Trees (and particularly their roots) need to be monitored and maintained when they are located within a distance that could affect a building because they can damage drains and undermine foundations by pressing on them. They are often found to be the cause or a significant contributing factor to ground movement i.e. subsidence. They also cause dessication by sucking moisture out of the soil (clay soils are particularly susceptible) during the dry months. This causes the soil to sink slightly and the property with it and when the soil swells again during the winter the property doesn’t necessarily go back up.  If it does, it doesn’t do it evenly, which can cause significant subsidence cracking. Some trees are much higher water-demand than others.

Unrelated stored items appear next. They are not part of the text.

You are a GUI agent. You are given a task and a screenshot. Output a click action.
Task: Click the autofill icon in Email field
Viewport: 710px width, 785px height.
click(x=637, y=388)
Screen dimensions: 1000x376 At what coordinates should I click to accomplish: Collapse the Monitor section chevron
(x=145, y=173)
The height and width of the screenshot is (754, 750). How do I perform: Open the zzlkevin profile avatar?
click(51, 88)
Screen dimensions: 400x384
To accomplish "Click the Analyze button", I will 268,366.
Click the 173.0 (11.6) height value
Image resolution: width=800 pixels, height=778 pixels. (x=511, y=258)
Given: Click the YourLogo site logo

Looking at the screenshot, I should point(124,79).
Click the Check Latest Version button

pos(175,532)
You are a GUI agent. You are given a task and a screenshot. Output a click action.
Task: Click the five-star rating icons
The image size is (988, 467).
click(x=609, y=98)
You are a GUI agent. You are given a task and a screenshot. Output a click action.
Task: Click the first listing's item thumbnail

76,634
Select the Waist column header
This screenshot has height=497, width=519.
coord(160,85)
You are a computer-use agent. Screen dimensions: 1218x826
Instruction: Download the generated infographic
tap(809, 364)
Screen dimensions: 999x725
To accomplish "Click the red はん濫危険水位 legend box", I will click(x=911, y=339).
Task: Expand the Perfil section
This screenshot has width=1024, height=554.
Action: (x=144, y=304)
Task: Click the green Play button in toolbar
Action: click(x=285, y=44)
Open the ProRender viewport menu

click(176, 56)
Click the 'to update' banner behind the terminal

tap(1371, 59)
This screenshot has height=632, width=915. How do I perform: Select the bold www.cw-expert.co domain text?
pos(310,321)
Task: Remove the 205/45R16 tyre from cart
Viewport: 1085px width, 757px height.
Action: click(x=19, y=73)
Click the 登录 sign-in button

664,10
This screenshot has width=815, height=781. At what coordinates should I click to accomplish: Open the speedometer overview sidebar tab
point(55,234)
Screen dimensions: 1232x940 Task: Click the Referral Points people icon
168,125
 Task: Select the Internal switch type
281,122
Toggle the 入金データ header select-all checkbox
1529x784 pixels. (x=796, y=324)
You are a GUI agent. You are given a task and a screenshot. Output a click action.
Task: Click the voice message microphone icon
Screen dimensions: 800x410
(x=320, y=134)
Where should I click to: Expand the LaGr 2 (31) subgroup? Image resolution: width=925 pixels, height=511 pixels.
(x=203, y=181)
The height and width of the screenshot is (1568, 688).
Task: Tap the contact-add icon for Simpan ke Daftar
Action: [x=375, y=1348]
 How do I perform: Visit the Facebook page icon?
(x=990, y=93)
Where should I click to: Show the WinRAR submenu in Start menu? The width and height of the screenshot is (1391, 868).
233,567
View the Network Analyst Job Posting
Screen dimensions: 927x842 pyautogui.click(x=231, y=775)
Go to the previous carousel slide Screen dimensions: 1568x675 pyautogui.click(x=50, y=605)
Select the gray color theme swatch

I contacted a company called the Tree Clinic for advice who said that felling trees in one go is not necessarily the best course of action. For mature trees is may be best to remove them in stages for example 40 – 50% of the crown (with the tree being left for 6 months to a year) then a further percentage until the tree is fully removed. Other factors to consider are the potential issue of water that is not taken away from the tree resulting in it going somewhere else and what type of ground the tree is rooted in. I should get a surveyor to fully assess the damage to the wall and surrounding area who would write up a report. If we used the company then the remedy would be based on the contents of that report.

However, ahead of us making a decision our neighbour cut the tree right back and then painted stuff on the stump to penetrate the roots and kill it. Apparently it did show some growth but then it died off and nothing has happened since so it has seemed to be a good move.

We do however require the stump to be removed at some point in order to rebuild the wall.